In this work, we synthesized a novel semiconductor, 5,6,12,13-tetrachloro-2,9-bis(2-ethylhexyl)anthra[2,1,9-def:6,5,10-d′e′f′]diisoquinoline-1,3,8,10(2H,9H)-tetraone (TCEHAQ), in which four Cl atoms were incorporated on the perylene ring. The Cl atoms have high electron affinity, which increases the electron affinity of the material. Then, TCEHAQ was doped into PEI to prepare all-organic composites. The high electron affinity of TCEHAQ effectively establishes deep electron traps in PEI to capture free electrons, which improves the dielectric constant and effectively suppresses the leakage current at high temperatures. To verify these hypotheses, an investigation was conducted into the dielectric performance, polarization mechanism, and energy storage properties of TCEHAQ/PEI blends.

2. Experimental Methods

2.1. Materials

Polyetherimide (PEI, ρ = 1.27 g/cm³) was obtained from PolyK Technologies, State College, PA, USA; the molecular semiconductor TCEHAQ was synthesized in-house. N-Methyl pyrrolidone (NMP, Shanghai Titan Technology Corporation, Shanghai, China) and PEI were used directly, without pretreatment. 2-Ethylhexylamine (99%), 1,6,7,12-tetrachloroperylene tetracarboxylic acid dianhydride (>95%), and propionic acid (99%) were commercially available from Adamas.

2.2. Preparation of TCEHAQ/PEI Polymer Blends

The preparation procedure for the TCEHAQ/PEI blends is illustrated in Figure 1. According to Figure 1, the TCEHAQ/PEI blend film was prepared, demonstrating the outstanding film-forming qualities of the polymer mixture. The all-organic composite films were fabricated using the solution casting method. The semiconductor powder required for each gradient was first dissolved in NMP separately. Then, the high-temperature-resistant polymer PEI was dissolved in NMP and stirred for 2 h. The NMP solution of the molecular semiconductor was mixed with the polymer solution, stirred for 5 min, and then sonicated for 60 min using a tip-type sonicator (150 W) to obtain a series of mixed solutions, with concentrations of 0.25 wt%, 0.5 wt%, 0.75 wt%, and 1 wt%. The solutions were then drop-cast onto a clean glass slide. The cast film was dried for 12 h at 80 °C in a drying oven to eliminate the solvent, then heated to 125 °C and 150 °C for 1 h each, and finally dried at 200 °C for 12 h to further remove any residual solvent. After immersion in deionized water for 30 s, the films were peeled off from the glass substrate and dried in a vacuum oven at 100 °C for 12 h. Typically, the films utilized for electrical characterization had thicknesses ranging from 8 to 12 µm.

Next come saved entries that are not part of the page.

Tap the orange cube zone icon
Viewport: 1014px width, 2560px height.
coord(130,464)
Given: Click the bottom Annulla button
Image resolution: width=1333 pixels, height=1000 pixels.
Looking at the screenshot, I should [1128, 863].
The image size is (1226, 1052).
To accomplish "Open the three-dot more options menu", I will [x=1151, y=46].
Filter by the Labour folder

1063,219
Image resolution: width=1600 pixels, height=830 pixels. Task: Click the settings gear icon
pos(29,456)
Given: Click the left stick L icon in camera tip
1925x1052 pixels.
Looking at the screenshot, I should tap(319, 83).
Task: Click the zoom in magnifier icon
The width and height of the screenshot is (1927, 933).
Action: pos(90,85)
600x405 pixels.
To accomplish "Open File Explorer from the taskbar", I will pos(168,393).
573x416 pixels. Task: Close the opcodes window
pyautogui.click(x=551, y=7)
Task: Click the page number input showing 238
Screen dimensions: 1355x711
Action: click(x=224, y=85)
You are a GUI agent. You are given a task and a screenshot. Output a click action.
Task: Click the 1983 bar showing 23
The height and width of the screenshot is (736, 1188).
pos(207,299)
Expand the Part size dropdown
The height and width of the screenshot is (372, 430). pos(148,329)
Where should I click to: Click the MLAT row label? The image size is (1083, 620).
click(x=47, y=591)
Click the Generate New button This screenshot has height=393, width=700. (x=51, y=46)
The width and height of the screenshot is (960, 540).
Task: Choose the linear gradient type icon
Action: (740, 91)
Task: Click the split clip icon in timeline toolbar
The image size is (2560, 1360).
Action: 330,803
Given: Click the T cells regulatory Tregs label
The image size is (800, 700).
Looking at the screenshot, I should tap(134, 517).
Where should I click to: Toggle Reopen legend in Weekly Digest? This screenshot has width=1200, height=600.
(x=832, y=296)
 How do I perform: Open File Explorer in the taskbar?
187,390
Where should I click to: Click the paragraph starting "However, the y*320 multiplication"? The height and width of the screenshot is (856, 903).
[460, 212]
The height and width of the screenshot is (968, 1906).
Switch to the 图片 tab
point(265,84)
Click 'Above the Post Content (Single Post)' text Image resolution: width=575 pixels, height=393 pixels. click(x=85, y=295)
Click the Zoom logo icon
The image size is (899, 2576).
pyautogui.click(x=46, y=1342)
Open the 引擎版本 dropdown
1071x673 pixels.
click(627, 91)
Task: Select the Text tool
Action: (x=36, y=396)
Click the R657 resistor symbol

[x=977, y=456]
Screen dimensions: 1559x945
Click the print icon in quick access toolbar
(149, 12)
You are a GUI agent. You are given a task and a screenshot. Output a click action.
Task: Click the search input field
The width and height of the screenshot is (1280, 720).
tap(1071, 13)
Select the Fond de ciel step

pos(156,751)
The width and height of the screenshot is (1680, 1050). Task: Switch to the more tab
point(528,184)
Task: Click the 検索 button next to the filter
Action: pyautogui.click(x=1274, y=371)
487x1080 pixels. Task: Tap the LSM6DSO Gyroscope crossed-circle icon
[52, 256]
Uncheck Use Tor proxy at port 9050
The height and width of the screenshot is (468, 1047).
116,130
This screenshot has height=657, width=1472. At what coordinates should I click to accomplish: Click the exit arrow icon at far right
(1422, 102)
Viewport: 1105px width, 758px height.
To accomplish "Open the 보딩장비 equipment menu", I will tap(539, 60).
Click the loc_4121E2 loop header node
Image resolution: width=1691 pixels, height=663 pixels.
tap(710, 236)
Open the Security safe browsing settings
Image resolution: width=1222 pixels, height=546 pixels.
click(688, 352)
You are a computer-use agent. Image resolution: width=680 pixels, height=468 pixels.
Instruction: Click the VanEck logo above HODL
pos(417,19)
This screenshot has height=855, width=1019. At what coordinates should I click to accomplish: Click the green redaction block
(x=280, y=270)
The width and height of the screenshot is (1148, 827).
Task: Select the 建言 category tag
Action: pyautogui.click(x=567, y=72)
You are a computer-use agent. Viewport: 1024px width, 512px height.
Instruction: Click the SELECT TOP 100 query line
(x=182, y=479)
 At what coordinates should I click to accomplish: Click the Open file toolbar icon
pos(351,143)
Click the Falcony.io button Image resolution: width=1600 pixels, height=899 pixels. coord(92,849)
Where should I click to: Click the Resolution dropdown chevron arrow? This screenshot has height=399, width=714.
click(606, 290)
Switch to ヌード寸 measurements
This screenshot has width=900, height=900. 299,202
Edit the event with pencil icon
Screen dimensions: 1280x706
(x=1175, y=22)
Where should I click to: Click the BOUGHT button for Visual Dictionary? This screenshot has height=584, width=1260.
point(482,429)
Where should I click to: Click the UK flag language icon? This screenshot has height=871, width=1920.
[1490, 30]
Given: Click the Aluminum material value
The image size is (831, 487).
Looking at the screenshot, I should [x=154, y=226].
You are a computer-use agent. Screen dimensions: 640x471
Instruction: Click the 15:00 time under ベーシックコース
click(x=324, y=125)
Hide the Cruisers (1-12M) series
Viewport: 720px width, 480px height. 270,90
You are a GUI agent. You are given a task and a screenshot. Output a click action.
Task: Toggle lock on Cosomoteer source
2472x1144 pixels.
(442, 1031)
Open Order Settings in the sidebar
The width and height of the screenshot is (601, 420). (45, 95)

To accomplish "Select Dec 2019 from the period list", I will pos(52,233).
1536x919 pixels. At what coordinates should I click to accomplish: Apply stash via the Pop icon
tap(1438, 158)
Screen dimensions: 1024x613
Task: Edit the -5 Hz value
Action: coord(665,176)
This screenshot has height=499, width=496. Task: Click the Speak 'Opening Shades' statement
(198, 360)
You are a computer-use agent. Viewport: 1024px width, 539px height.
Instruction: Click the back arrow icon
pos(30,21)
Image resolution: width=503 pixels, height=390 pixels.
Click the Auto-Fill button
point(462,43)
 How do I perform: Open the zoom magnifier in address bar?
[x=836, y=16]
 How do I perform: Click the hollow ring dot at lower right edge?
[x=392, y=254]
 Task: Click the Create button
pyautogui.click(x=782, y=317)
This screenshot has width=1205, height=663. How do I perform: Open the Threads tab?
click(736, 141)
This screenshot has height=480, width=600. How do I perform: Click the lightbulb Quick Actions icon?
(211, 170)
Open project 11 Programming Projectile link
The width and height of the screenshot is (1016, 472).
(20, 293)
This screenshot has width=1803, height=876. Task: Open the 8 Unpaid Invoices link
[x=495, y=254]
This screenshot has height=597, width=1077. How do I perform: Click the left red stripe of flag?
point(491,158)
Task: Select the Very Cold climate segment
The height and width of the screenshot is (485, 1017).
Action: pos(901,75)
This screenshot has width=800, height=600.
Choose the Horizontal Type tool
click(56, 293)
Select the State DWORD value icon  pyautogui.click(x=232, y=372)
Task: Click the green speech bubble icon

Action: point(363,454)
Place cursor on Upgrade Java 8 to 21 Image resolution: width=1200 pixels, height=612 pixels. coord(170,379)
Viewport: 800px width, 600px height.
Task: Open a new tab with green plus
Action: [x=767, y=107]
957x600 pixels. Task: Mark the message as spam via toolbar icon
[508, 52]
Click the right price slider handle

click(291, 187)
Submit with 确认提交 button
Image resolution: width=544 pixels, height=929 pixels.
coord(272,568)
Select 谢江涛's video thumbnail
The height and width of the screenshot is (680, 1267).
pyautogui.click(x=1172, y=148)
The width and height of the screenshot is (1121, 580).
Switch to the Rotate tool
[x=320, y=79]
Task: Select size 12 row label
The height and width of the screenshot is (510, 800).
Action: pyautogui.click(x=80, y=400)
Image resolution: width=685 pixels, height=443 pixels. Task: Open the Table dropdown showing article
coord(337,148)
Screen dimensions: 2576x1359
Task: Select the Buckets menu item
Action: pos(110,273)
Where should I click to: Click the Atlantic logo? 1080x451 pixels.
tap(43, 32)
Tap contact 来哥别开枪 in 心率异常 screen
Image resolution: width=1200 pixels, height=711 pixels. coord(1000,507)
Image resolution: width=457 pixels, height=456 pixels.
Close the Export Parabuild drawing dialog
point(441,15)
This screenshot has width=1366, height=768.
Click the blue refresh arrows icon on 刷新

Preparation of TCEHAQ/PEI blended films.

2.3. Preparation Process of Organic Molecular Semiconductor TCEHAQ

Under a nitrogen atmosphere, 1,6,7,12-tetrachloroperylene tetracarboxylic acid dianhydride (2.12 g, 4 mmol), 2-ethylhexylamine (1.55 g, 12 mmol), and 85 mL of propionic acid were added to a 150 mL reaction vial, stirred until the samples were well dispersed, and then the reaction was refluxed for 40 h. At the end of the reaction, the mixture was cooled to room temperature, and the reaction solution was slowly poured into saturated ammonium chloride, extracted with THF three times, and the organic phase was dried with anhydrous MgSO₄. Using DCM/CH₃OH (150:1–125:1) as the eluent, 3.19 g of red product was obtained after separation on a silica gel column with an 87% yield. ¹H NMR (500 MHz, DMSO, ppm): δ 7.67 (s, 4H, pery), 3 (s, 2H, NCH₂CH), 3.43–3.01 (m, 12H, CH₃), 2 (s, 2H, CH), 1.24 (m, 16H, CH₂).

2.4. Characterization

The crystal structures of the composite films were analyzed using X-ray diffraction measurements (XRD, Bruker, Saarbrücken, Germany) on an X-ray polycrystalline diffraction spectrometer. A thermogravimetric analyzer (TG, Netzsch STA 449 F3, NETZSCH—Geratebau GmbH, Bavaria, Germany) was used to study the thermal stability properties of the films, and the dispersion of the semiconductors in solution was observed by transmission electron microscopy (TEM, FEI Talos F200X G2, FEI Company, Hillsboro, OR, USA). Copper electrodes were deposited on both surfaces of the film by the vacuum coating method. The dielectric constant and dielectric loss were measured using a broadband dielectric impedance spectrometer (Concept 80, Novocontrol GmbH, Montabaur Germany). Polarization and electric field (P-E) hysteresis loops of the nanocomposite films immersed in silicone oil were characterized using a ferroelectric analyzer (Radiant Multiferroelectric II 100V, Radiant Technologies Inc., Washington, DC, USA) at room temperature.

3. Results and Discussion

3.1. Structure of the Molecular Semiconductor

The molecular structure of the semiconductor TCEHAQ, blended with PEI, is shown in Figure 1. TCEHAQ has obvious symmetry, with the perylene ring at the center as the axis of symmetry and substituents on both sides. The introduction of Cl atoms into the perylene ring, where chlorine acts as electron-withdrawing group, reduces the π-electron density of the aromatic skeleton, and modulates the conjugated electronic structure and energy level distribution of the molecule, thereby enhancing the electron affinity of the material. Density Functional Theory (DFT) was used to analyze the distribution of electrostatic potentials of TCEHAQ with and without Cl atoms, and the LUMO energy level was directly related to the strength of its electron-capturing ability. As can be seen from Figure 2a,b, TCEHAQ lowers the LUMO energy level of PEI by 1.2 eV, which indicates that TCEHAQ improves PEI′s ability to capture electrons [23]. As shown in Figure 2c,d, it is consistent with our preliminary analysis. The strong electron-withdrawing effect of the chlorine atom causes the electrostatic potential of TCEHAQ to be predominantly positive (highlighted in blue). The presence of Cl atoms with greater electron affinity attracts electrons and creates deeper carrier traps, thus improving breakdown.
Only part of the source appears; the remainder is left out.